Ripple CTO David Schwartz says an asset itself does not become a security despite being offered and sold as an investment contract.
There have been a series of debates since Judge Analisa Torres issued her decision in the SEC v. Ripple case. Recall that she declared that Ripple’s institutional sales of XRP constitute securities because institutional investors expected profit from the company.
However, she ordered that programmatic sales of XRP on secondary markets are not securities, as retail investors have different expectations.
In the latest round of debate, Ripple CTO David Schwartz clarified that an asset does not become a security simply because it was initially sold as an investment contract.
During the debate, co-founder and CEO of Enumma David Barrera argued that a person buying a token in a secondary market may have reasons to expect profit from the token’s promoters.

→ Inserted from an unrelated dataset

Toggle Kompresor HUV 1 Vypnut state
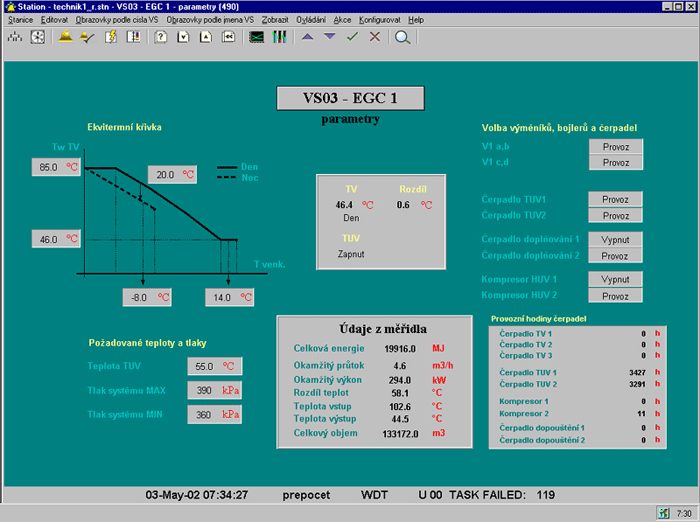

However, Schwartz disagreed with Barrera, saying he made a false claim. He said the SEC’s legal theory in the Bittrex case, as seen in a document shared by Attorney Bill Morgan, is incoherent. In the document, the SEC noted that Bittrex offered and sold crypto assets alleged to be securities.
Reacting to the claim, Ripple’s CTO said:
“[…] That something was sold as a security doesn’t make it one.”
I don't think that claim is true. (For example, Howey has to buy orange groves to sell them. If successful, they'll add to the demand for groves.) But even if it was, it wouldn't render the SEC's legal theory coherent. That something was sold as a security doesn't make it one.
— David "JoelKatz" Schwartz (@JoelKatz) August 13, 2023
Selling An Itself Asset Without Its Contractual Rights Isn’t A Security
In response to Schwartz’s comment, an X user Jason Coombs pointed out that Howey did not sell orange groves but trees planted in rows. Coombs added that Howey sold matured trees at higher prices while apportioning a share of the profit to investors based on their “size and class.”
Furthermore, Coombs said the Supreme Court in Howey found that a row of trees was an investment contract scheme containing an essential ingredient- a share of the common enterprise.
“ANYONE reselling Howey Trees would be reselling securities, each Row being ownable + accessible only via Howey,” Coombs added.
Responding, Schwartz noted that a secondary market transaction would be deemed a security when people are reselling Howey trees and transferring the scheme’s contractual rights and obligations.
“If they just sold the trees carrying no rights or obligations to or from Howey, they would not be selling a security,” he added.
Schwartz asserted that an asset does not become a security simply because it was offered and sold as an investment contract.
Pro-XRP lawyer John Deaton holds this same sentiment. Deaton noted that Ripple might have sold XRP in a security offering in the past. However, the attorney has vehemently argued that that does not make XRP in itself a security.